++++ Page ++++

Alaska breweries cope with international hops shortage

Originally published Wednesday, August 20, 2008 at 12:00 a.m.
Updated Tuesday, August 19, 2008 at 11:47 p.m.

Silver Gulch Brewing head brewer Aaron Surbaugh checks up on a batch of Fairbanks Lager at the Fox brewery. SIlver Gulch and fellow microbreweries around the world are facing a shortage of the grain, used as a bittering agent in beer.
Pictured is a batch of hops used by Silver Gulch Brewing at the Fox brewery. The ingredient, responsible for the bitter flavor in beer, is in high demand thanks to a world wide shortage.

FAIRBANKS — Beer connoisseurs, especially those who enjoy the brisk and strong flavor of a beer packed heavy with hops, could have cause to fear. Local breweries have confirmed the threat of an international shortage of the essential beer ingredient — hops — has in fact made a local impact.

“Oh yes, we’ve definitely been hit, but it is industry wide,” said Glenn Brady, owner of local microbrewery Silver Gulch in Fox.

The causes are varied, mostly related to poor weather conditions at peak times of the growing season in the world’s most notable hops growing regions as well as a fire in a warehouse in Washington, but the effect, Brady and others said, has been consistent for all specialty brewers.

“It is definitely an industry-wide problem. When the cost of one of your four key ingredients goes up 500 percent, while another, malt, goes up about 50 percent, you are going to be affected by it,” said Ashley Johnston, communications manager for Alaska Brewing Co.

Both representatives insisted, to the delight of beer lovers state-wide, the challenges will not prevent the production of quality brews; it merely requires some innovation and preparation.

“We’ve had to adjust some recipes, because some varieties of the more bitter hops (that are high in alfalfa acid) are not even available anymore,” Brady said. “We’re reading sentiments of desperation in brewing journals, and everyone is talking about new things we can do.”

New things, Brady said, like substituting hops for other bittering agents, such as coffee, are ideas brewers are exploring. He said Silver Gulch’s new Imperial Coffee Stout, which relies on coffee instead of hops for much of the flavor, has been received very well, and the brewery has harvested about 50 pounds of spruce tips, hoping to develop a new recipe using spruce for a bittering agent.

“Everyone is trying to a lot more innovative. It changes the earlier trend, where everyone was trying to go for more and more hops, but now they have to rethink their master plan,” he said.

++++ Collected material ++++

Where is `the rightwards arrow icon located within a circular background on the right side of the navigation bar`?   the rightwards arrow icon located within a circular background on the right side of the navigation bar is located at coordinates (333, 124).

++++

* **Task statement**
Update the stretch of the hops shortage article from "The causes are" through "innovation and preparation." so that "innovation" reads "creativity".

* **Exercise response**
The causes are varied, mostly related to poor weather conditions at peak times of the growing season in the world’s most notable hops growing regions as well as a fire in a warehouse in Washington, but the effect, Brady and others said, has been consistent for all specialty brewers.

“It is definitely an industry-wide problem. When the cost of one of your four key ingredients goes up 500 percent, while another, malt, goes up about 50 percent, you are going to be affected by it,” said Ashley Johnston, communications manager for Alaska Brewing Co.

Both representatives insisted, to the delight of beer lovers state-wide, the challenges will not prevent the production of quality brews; it merely requires some creativity and preparation.